What will you miss most about him?

I’m going to miss being him. I really am. Because to get to do that for two years was such a gift and an honor. What I'm going to miss about him is this writing and these other actors, because who knows when the next complicated, layered challenging character will come around? So many times, you walk onto the screen and by the way you are dressed, people go, "That person is that." You weren’t able to do that with Piscatella and I can't imagine the next time I will be able to say that. I really appreciate the job because the character was so great and complicated and layered and the actors are so into it and great to work with. It's one of the most special jobs of my life.

Orange has gone from Pornstache (Pablo Schreiber) to Piscatella — how do you imagine the next head guard will be when the show returns?
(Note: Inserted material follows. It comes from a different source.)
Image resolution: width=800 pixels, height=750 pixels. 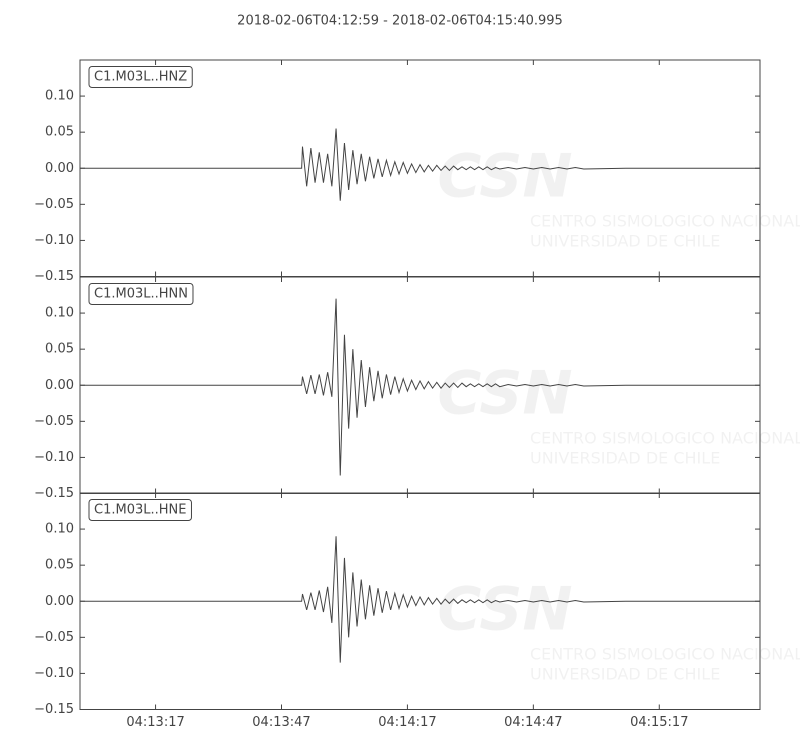 What do you see at coordinates (659, 722) in the screenshot?
I see `x-tick-label: 04:15:17` at bounding box center [659, 722].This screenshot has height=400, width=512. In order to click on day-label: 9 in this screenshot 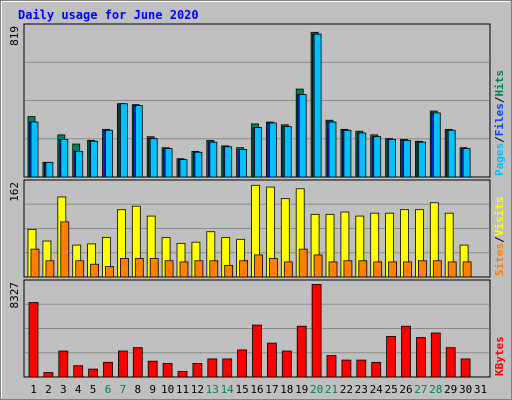, I will do `click(152, 390)`.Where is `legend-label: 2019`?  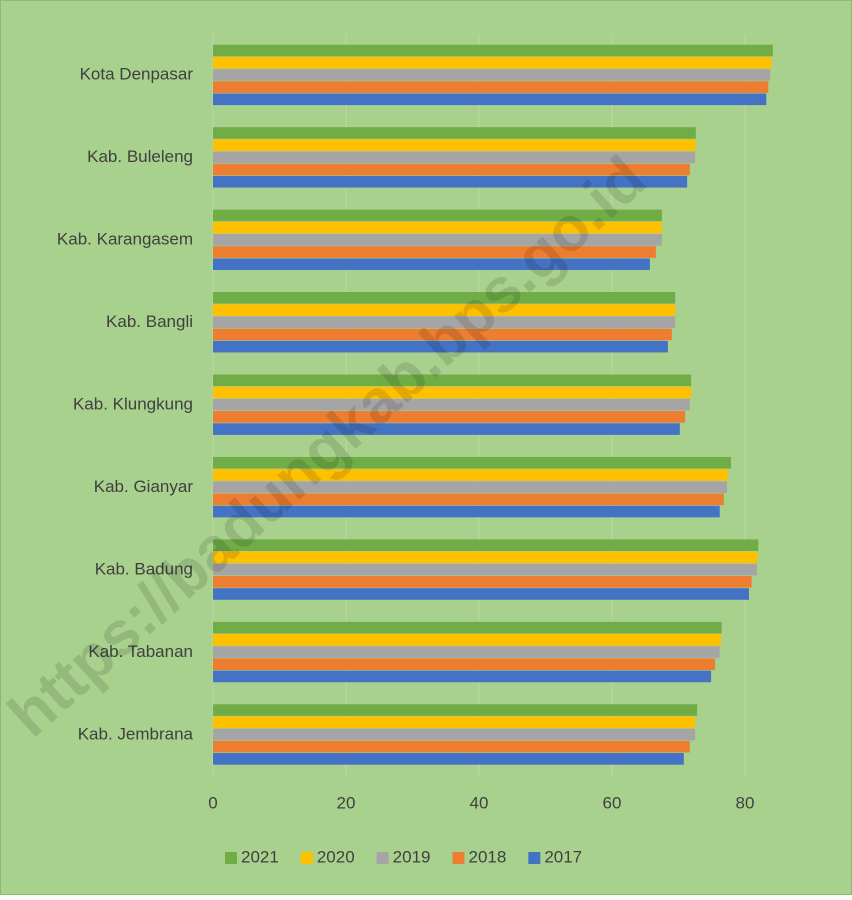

I don't know if it's possible because of the other storylines, but I so wish Bailey could come back because he has such a sweet heart and didn’t do anything wrong and wants to make amends. He would be really interesting. There is also Bennett (Matt McGorry). Maybe Caputo (Nick Sandow) could go back to being more on the ground, because I think he is one of the best characters. He’s so quirky and funny, but he actually does have their best interest at heart. I don't know what the new season is going to be like, but I think whoever it is has learned a lesson and the new head of the guards is going to have to be confident and show extra care.

What’s next for you?

I have a great role in a Netflix movie called Bright with Will Smith and David Ayer is the director. That movie is actually why my character had to shave his beard in the middle of the season on Orange and they put it into the writing. In Bright I play an Orc, so I had to have this life cast made of my face. It takes months and they said I had to be clean-shaven. I was also shooting Sneaky Pete at the same time. I shaved my whole beard thinking they'd make me a fake beard on Orange, but I thought it was cool that you saw my character looking different.